その姿が見えなくなるまで、宵を見送ってからアタシも後ろを振り返る。
「さあ、帰りましょうか。」
二人とも静かに頷き、来た時と同じ様に玄武に抱えられて、都まで帰った。
近くには誰も居ない事を確認してから、簀子に下ろして貰う。
サッと御簾の内に入ると、それまで部屋の端に座っていた式が紙に戻った。
近くには、ほんの少しの女房と女童しか控えて居なかったのが、幸いだった。
「…聖凪、貴女も大変ねぇ。

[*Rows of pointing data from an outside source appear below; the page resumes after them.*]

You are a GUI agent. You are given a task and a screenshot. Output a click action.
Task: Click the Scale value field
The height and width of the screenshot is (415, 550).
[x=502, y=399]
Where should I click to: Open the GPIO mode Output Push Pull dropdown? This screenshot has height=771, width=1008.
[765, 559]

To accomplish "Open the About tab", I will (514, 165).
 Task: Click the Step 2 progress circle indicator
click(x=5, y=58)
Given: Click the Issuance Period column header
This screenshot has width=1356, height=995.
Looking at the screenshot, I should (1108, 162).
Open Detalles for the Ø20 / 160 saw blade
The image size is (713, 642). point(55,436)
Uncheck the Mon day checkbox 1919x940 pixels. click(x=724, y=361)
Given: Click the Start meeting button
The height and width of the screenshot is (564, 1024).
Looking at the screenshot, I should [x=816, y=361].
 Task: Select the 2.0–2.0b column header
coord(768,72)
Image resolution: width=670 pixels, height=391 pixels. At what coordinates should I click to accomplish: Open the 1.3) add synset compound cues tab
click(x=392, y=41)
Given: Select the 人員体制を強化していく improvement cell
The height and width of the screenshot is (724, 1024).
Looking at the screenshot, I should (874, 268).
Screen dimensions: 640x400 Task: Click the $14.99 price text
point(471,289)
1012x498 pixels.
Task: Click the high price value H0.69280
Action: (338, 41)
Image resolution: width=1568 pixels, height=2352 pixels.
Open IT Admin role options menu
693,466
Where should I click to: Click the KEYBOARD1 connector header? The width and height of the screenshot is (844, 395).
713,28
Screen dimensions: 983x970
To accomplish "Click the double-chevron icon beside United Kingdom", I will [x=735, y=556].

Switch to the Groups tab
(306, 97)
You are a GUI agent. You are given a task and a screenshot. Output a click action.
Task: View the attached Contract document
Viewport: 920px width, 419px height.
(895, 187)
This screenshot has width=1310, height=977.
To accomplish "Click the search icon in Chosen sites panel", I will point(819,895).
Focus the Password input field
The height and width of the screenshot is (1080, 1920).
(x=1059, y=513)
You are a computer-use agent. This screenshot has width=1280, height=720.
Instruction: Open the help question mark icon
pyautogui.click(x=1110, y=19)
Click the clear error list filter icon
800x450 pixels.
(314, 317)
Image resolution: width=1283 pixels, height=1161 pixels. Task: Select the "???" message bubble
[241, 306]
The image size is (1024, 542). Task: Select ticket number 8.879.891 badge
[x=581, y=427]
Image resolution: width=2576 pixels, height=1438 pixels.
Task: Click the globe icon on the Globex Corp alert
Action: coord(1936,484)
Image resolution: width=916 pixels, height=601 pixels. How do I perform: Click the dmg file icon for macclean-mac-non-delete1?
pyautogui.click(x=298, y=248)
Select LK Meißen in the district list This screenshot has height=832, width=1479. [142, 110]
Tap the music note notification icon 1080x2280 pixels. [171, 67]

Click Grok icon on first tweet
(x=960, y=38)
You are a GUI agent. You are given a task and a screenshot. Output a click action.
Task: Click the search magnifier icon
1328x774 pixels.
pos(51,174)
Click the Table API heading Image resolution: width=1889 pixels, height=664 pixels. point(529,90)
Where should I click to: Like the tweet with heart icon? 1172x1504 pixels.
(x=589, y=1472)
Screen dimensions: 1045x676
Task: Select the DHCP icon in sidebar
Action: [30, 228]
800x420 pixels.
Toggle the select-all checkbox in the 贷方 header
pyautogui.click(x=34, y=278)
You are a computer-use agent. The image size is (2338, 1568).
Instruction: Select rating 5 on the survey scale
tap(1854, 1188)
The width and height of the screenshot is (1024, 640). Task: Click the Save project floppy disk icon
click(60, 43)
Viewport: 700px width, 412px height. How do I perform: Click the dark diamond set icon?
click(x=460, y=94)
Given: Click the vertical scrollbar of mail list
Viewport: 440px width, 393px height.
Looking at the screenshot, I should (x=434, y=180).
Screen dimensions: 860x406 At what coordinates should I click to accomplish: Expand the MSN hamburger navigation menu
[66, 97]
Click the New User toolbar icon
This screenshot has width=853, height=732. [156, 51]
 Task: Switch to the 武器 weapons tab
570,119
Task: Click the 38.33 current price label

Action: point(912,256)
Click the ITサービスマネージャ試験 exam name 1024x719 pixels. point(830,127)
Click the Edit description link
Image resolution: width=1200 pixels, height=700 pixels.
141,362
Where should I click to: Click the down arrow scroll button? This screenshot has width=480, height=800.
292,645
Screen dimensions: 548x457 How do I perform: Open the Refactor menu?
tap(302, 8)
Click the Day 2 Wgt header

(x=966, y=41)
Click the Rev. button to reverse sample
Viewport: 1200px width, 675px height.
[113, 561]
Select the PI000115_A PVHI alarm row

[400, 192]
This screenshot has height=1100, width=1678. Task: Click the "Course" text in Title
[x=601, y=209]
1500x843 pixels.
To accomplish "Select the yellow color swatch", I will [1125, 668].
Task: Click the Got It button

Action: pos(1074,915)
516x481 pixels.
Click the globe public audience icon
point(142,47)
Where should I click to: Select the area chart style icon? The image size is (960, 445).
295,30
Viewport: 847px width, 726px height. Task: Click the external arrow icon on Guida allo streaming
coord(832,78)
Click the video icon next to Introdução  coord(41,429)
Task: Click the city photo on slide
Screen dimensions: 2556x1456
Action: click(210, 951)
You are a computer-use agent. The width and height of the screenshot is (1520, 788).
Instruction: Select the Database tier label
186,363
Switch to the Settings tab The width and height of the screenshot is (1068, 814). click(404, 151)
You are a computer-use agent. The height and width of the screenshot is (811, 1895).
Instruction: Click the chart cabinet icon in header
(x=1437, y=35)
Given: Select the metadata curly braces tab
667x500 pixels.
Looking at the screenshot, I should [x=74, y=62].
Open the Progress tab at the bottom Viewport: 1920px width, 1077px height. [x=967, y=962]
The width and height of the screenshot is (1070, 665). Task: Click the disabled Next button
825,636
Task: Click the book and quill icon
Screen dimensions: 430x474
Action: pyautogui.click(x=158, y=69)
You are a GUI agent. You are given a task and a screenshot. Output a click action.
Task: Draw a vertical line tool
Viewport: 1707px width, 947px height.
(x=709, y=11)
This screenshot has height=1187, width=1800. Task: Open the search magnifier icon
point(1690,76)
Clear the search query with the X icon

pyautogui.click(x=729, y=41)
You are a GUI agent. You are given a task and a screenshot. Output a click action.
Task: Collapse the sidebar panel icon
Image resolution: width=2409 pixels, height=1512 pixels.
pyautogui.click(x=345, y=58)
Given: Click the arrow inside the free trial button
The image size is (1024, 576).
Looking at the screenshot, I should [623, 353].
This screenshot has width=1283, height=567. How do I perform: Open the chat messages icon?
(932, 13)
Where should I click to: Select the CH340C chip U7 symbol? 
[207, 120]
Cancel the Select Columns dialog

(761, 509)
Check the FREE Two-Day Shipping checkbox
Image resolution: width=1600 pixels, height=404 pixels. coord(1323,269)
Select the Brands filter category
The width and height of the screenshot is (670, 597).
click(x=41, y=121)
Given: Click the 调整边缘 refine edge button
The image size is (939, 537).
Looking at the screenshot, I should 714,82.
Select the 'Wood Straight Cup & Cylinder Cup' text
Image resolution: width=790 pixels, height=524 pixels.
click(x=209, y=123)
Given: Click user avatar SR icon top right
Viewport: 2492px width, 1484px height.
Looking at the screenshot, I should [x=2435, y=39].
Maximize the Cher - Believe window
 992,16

」
と玄武が呟くのが聞こえた。
まぁ、確かにね…。使用人の数が増えるのは、隠密行動を執りにくくなる。
内裏に入ったら、今度こそ本当に出歩くなんて、軽々しい事は出来ないでしょうね。
入内まで、後半月と少し。
それまでに解決しなければ……。
「姫様、御櫛に埃が…」
「え?」
一人の女房が、アタシの髪の毛を触ると、その女房の声を聞いた柊杞がどこからともなく現れた。
「…姫様。」
こ、怖っ!!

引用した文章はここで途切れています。